The testapi.urls is a path to a file that Django will use for the instructions to route the URL. So, it needs to be edited first. Therefore, the following changes are made in the testapi/urls.py file:

# testapi/urls.py
frpm django.urls import include, path
from rest_framework import routers
from . import views
router=routers.DefaultRouter()
router.register(r’heroes’, views.HeroViewSet)
urlpatterns=[
            path(‘ ‘, include(router.urls)),
            path(‘api-auth/’, include(‘rest_framework.urls’, namespace=’rest_framework’))
]

By following the above instructions, the users can successfully create an API and test it by making requests such as GET and POST to the provided hyperlinks.
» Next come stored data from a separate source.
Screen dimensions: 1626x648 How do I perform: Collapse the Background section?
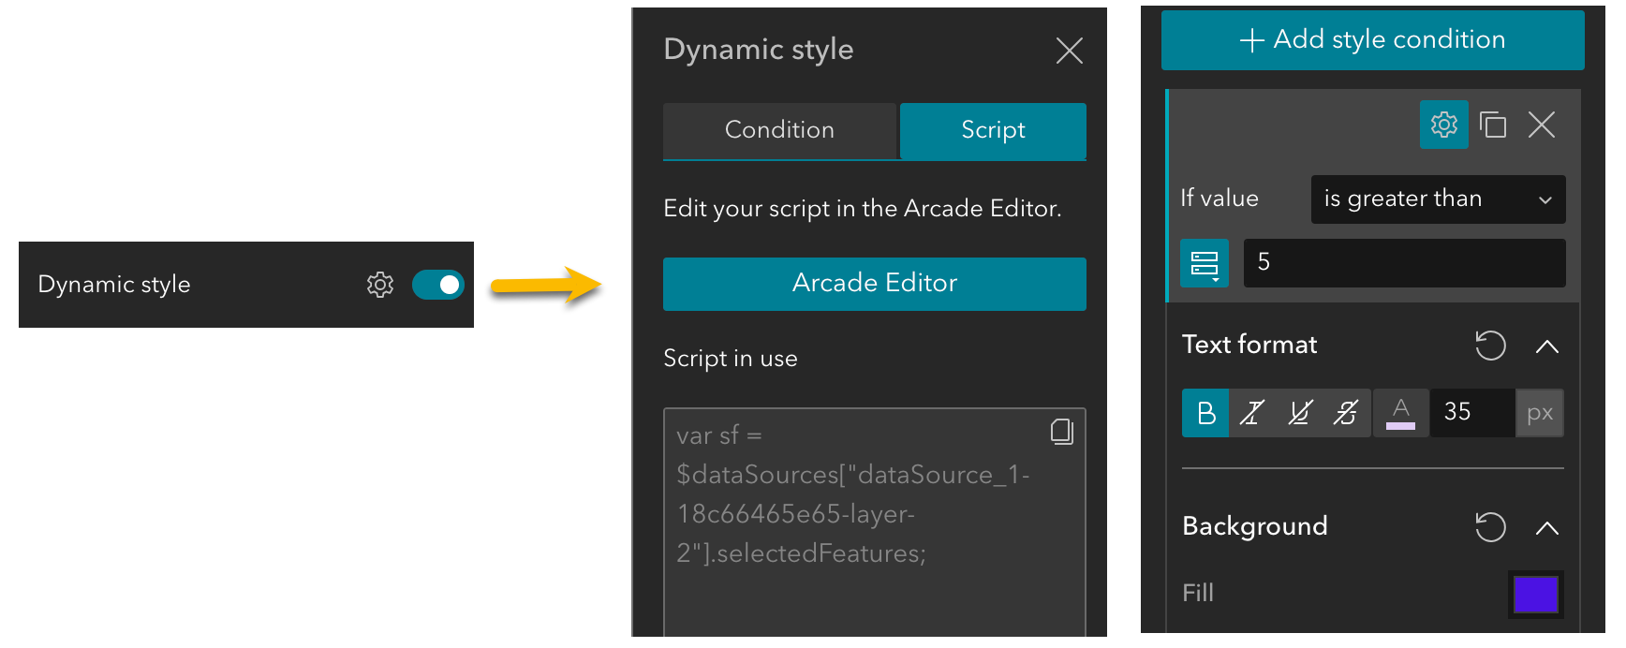(1547, 528)
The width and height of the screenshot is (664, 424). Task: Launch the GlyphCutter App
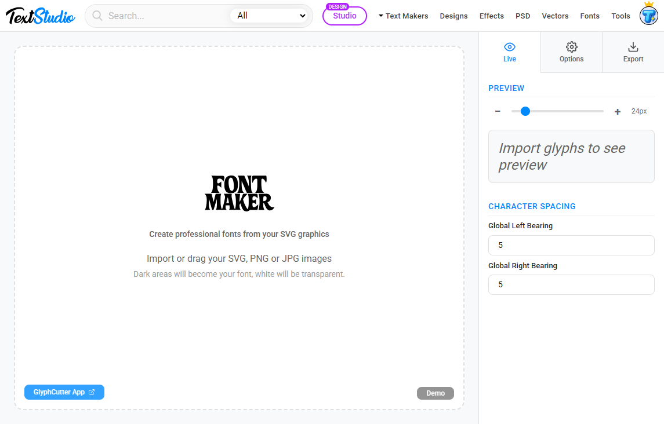[x=64, y=392]
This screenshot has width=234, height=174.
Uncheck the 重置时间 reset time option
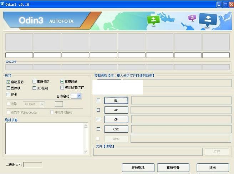[62, 82]
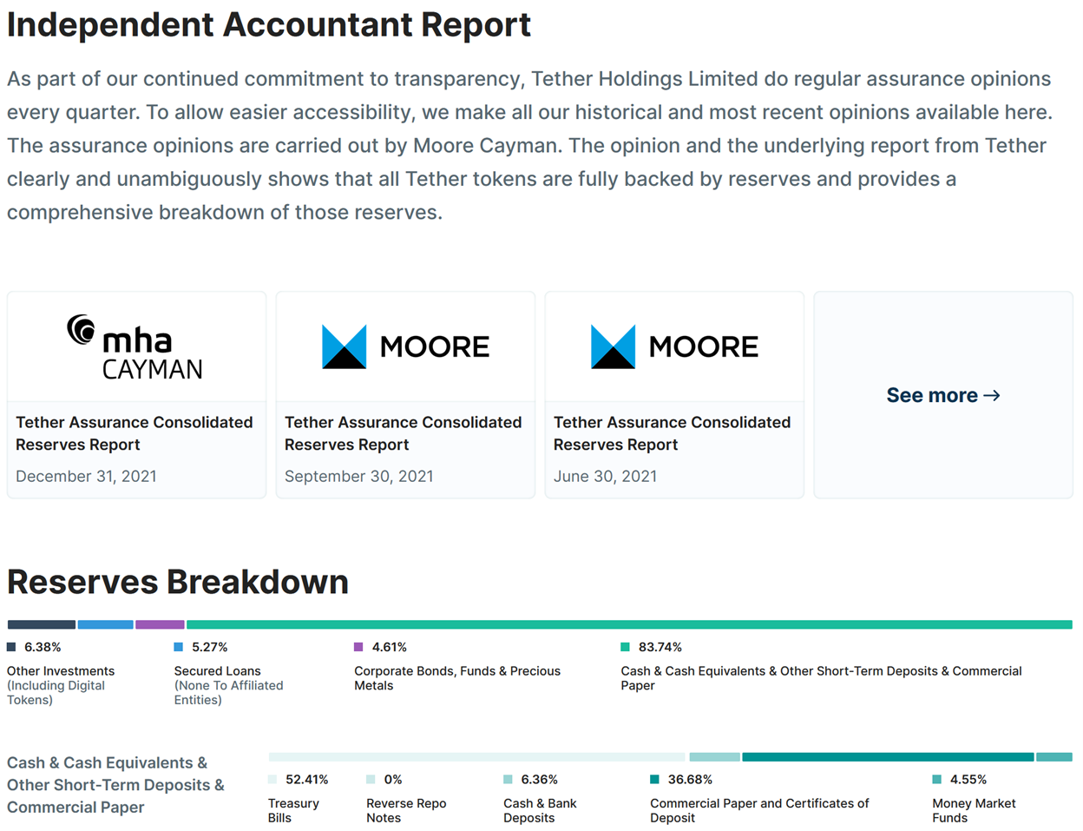Click the 83.74% green legend square
Viewport: 1083px width, 831px height.
(x=626, y=647)
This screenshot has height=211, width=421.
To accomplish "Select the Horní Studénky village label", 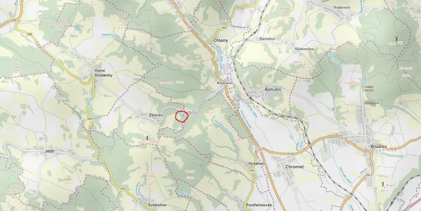I will pos(103,73).
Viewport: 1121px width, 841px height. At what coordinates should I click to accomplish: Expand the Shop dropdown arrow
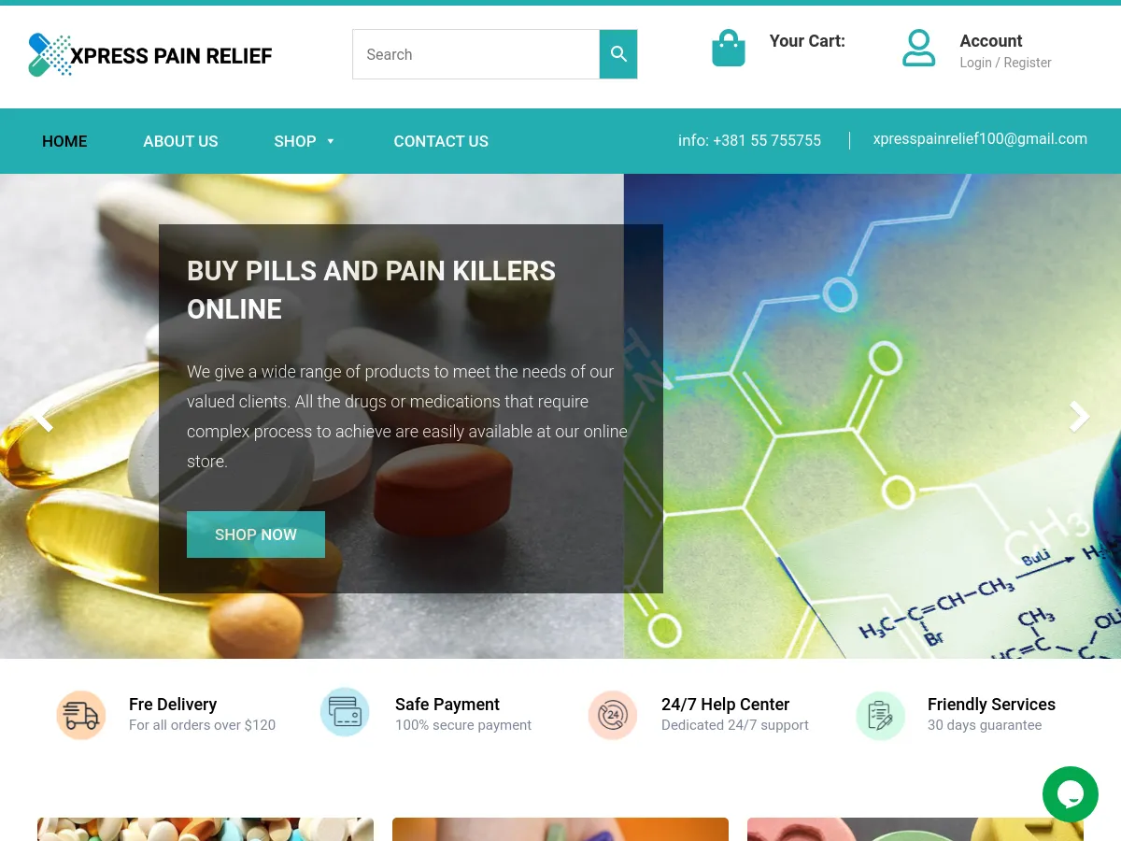click(331, 141)
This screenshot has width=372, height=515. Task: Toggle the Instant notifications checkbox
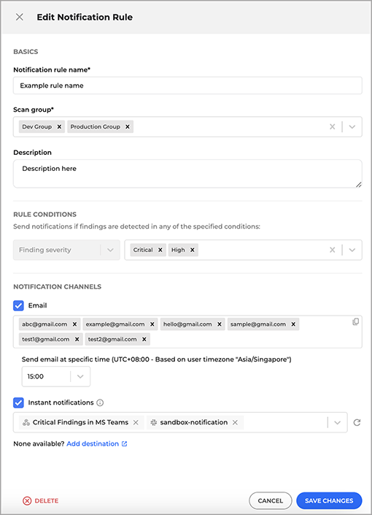pos(19,403)
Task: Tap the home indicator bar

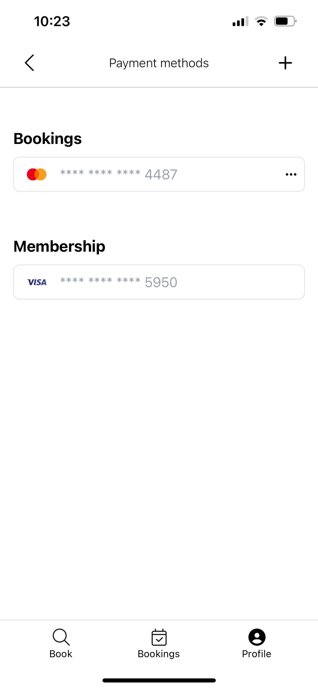Action: pos(159,680)
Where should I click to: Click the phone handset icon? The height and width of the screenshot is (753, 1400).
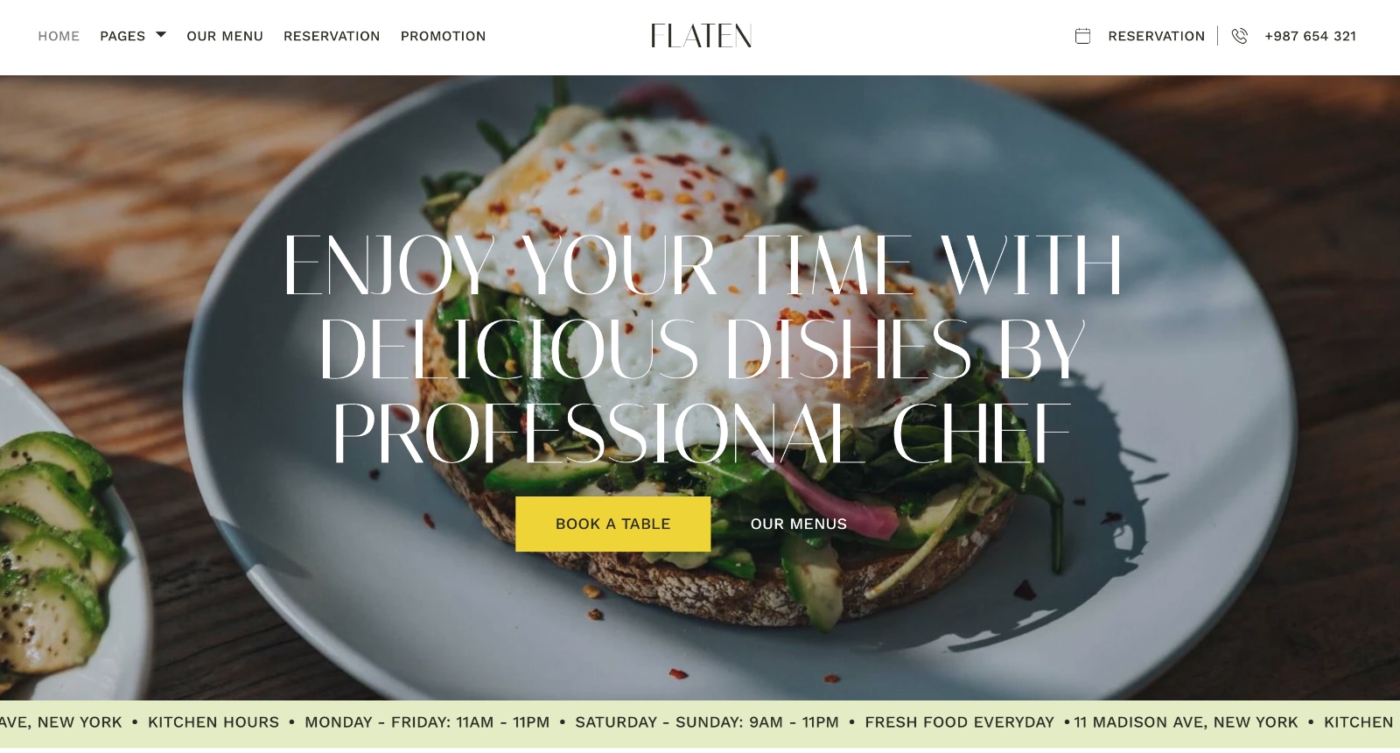tap(1240, 36)

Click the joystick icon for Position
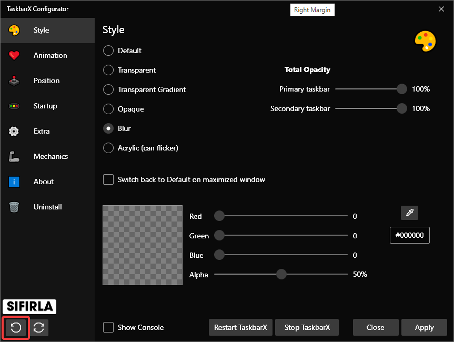point(14,81)
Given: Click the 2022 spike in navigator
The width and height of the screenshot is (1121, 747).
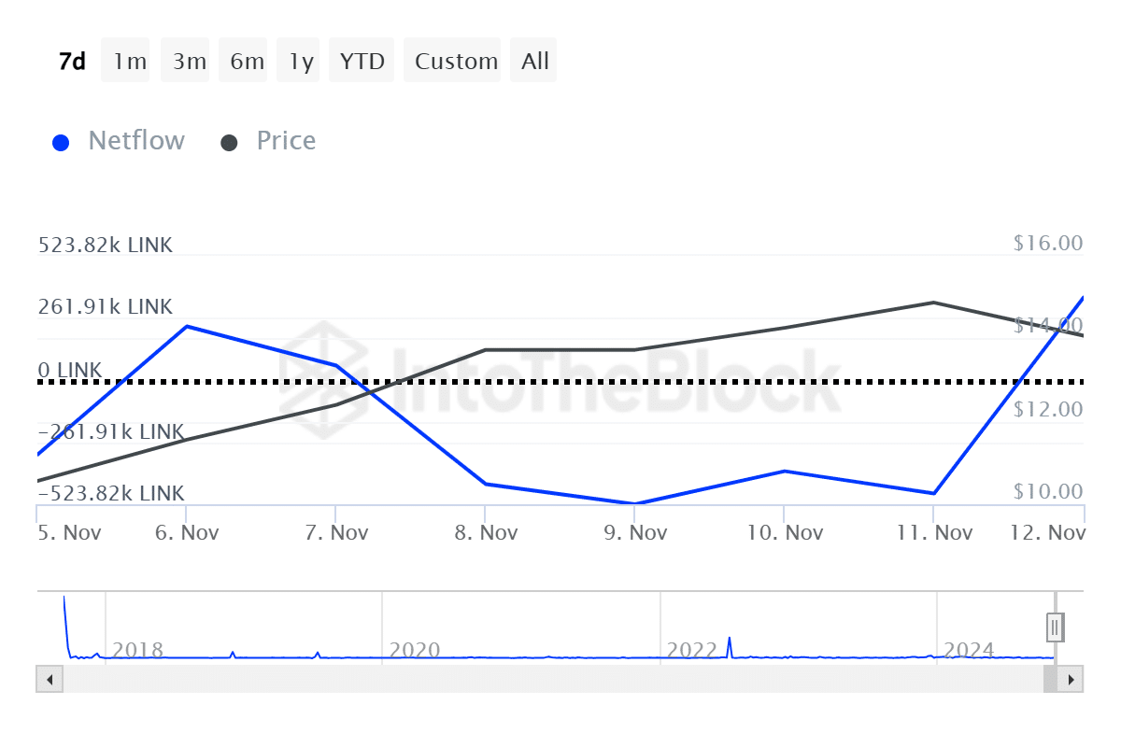Looking at the screenshot, I should pyautogui.click(x=729, y=644).
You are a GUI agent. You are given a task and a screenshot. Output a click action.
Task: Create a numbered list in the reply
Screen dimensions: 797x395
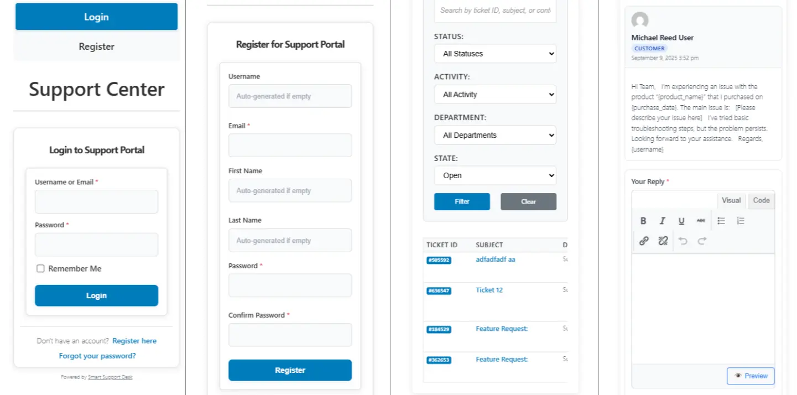pos(740,220)

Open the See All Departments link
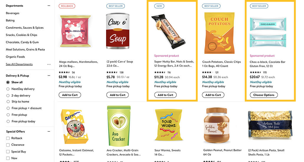pos(19,64)
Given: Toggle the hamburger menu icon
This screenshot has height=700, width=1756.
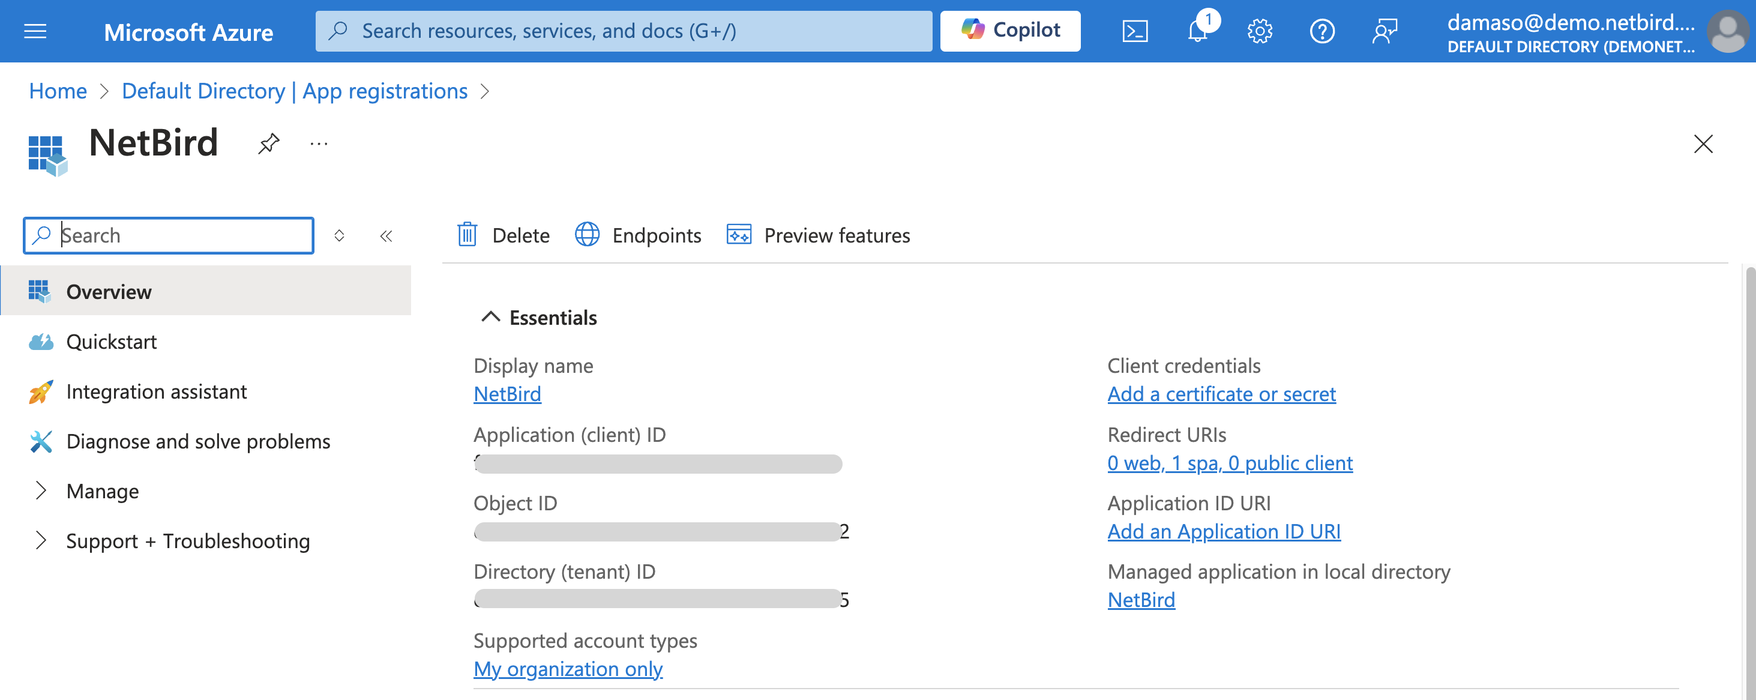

Main Advantages of REST Framework

  • Source code simplicity, flexibility, quality, and test coverage
  • A serialization engine that works with both ORM and non-ORM data sources.
  • Emitters, parsers, validators, and authenticators are pluggable and easily customizable.
  • Generic classes handle CRUD operations.
  • The views for Resources are clean and straightforward, leveraging Django’s new class-based views.
  • ModelResources support with out-of-the-box default implementations and input validation (optional support for forms as input validation).
  • Handling HTTP responses, as well as content type negotiation via HTTP Accept headers.
  • Pagination makes it easier to return paginated material in a format presented to arbitrary media types.
  • Metadata and querysets are published together.
  • Throttling management and permission classes (API may feature a RESTrictive throttle for unauthenticated requests, a less RESTrictive throttle for authenticated requests, etc.)